──────── Trecho da página
Anti-James Stewart
por Renato FurtadoLogo após constatar o que já era óbvio, apesar de ter negado a crua verdade dos mais de 100 quilos de cocaína que dividem o porta-malas de sua picape com um carregamento de nozes-pecã quase que inconscientemente, Earl Stone (Clint Eastwood) toma ciência completa da profundidade de seu dilema quando encontra o seu primeiro impasse policial. E, para piorar, com direito a um cachorro treinado para farejar narcóticos e tudo, evidentemente. Mas como bom malandro e manipulador indivíduo que é, o floricultor transformado em mula de um cartel de drogas mexicano consegue se desvencilhar do imbróglio.
Porque se há algo que A Mula, mais novo drama de Eastwood, não consegue fazer, a despeito de sua competência técnica, é esconder que seu protagonista é, no fundo de seu íntimo, um sujeito de má índole. O que, de fato, não é um problema em si, pelo menos não para o cinema: a sétima arte é povoada por tipos de moral duvidosa, para dizer o mínimo. Assim, esse incômodo gerado não passa pelas ações ou pela ética de Stone, mas sim e tão somente no fato de que A Mula, através de um emaranhado de trepidantes e irregulares mudanças tonais a cada passo dado, tenta mesmo nos vender a bondade de seu protagonista.
A inevitável falha crítica da empreitada anuncia-se de pronto quando o roteiro, escrito por Nick Schenck (Gran Torino) com base na história real de Leo Sharp, um dos maiores traficantes de todos os tempos, intenta estabelecer um utópico paralelo entre as personas de James Stewart e de Eastwood. Ora, basta conhecer um mínimo da carreira da estrela de Um Corpo que Cai para enxergar a impossibilidade do projeto: o primeiro é o arquétipo do homem bom, que luta para reverter as crises que atravessa e surgir como um herói agridoce no fim; o outro é o Homem Sem Nome, pistoleiro de sangue frio.
────────────────
# Objetivos
(a) Segundo a crítica de A Mula, em qual história real o roteiro se baseia?
(b) Extraia da crítica de A Mula, sem nenhuma alteração, o trecho que começa nas palavras "Anti-James Stewart" e termina em "desvencilhar do imbróglio.".
(c) Prossiga com a crítica de A Mula a partir do ponto em que ela termina.
As linhas não têm relação com a crítica de A Mula.
──────── Informações exibidas
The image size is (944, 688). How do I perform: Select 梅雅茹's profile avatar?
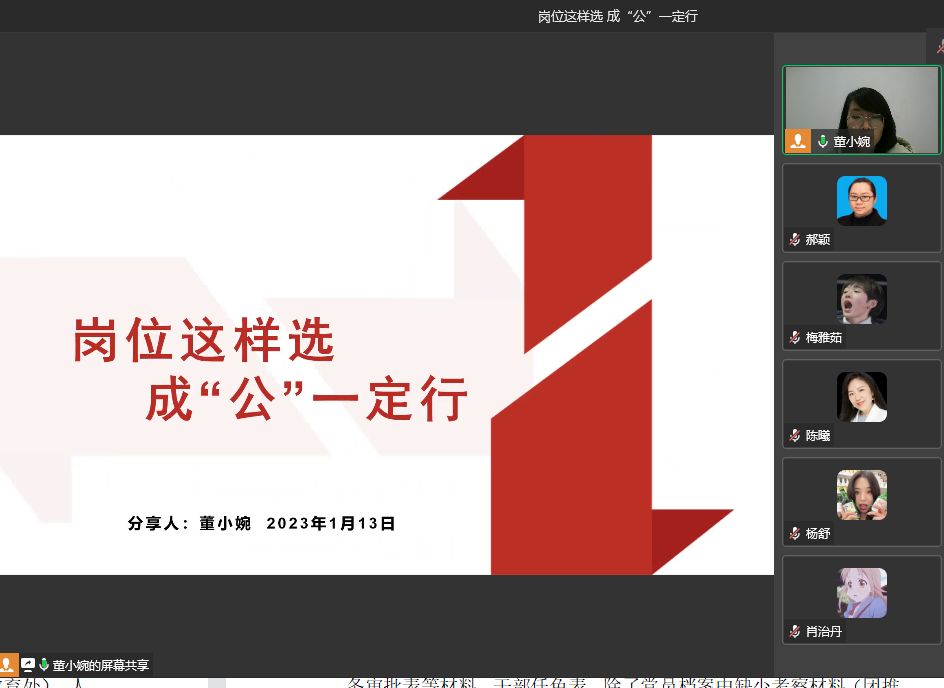[861, 298]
────────────────
# Respostas por tarefa
(a) Na história real de Leo Sharp.

(b)
Anti-James Stewart
por Renato FurtadoLogo após constatar o que já era óbvio, apesar de ter negado a crua verdade dos mais de 100 quilos de cocaína que dividem o porta-malas de sua picape com um carregamento de nozes-pecã quase que inconscientemente, Earl Stone (Clint Eastwood) toma ciência completa da profundidade de seu dilema quando encontra o seu primeiro impasse policial. E, para piorar, com direito a um cachorro treinado para farejar narcóticos e tudo, evidentemente. Mas como bom malandro e manipulador indivíduo que é, o floricultor transformado em mula de um cartel de drogas mexicano consegue se desvencilhar do imbróglio.

(c)
Portanto, por mais que todos os personagens secundários que Earl encontra em seu caminho como transportador de cocaína se esforcem para nos convencer das semelhanças entre as essências dos dois astros, esta é uma tarefa fadada ao fracasso. Até porque, em termos de construção de personagem, recebemos muito pouco incentivo para acreditar, de forma maniqueísta, na bondade do protagonista de A Mula. Porque, no fim das contas, o floricultor é, sim, alguém que errou, que recorreu ao transporte de drogas para tentar recuperar sua casa e que, invariavelmente, contribuiu para a indústria do narcotráfico.
O roteiro, por sua vez, complexifica ainda mais a pretensão de redenção de seu protagonista quando o apresenta, para começo de conversa, como um péssimo pai e péssimo marido, como um homem que abandonou a família por causa do trabalho. Toda a subtrama que envolve os personagens das subaproveitadas Dianne Wiest e Taissa Farmiga, respectivamente ex-mulher e neta de Earl, é completamente dispensável, e não só não auxilia o arco narrativo do personagem, como também o prejudica. Entre perseguições policiais e dramas íntimos, a trama de A Mula fica abarrotada.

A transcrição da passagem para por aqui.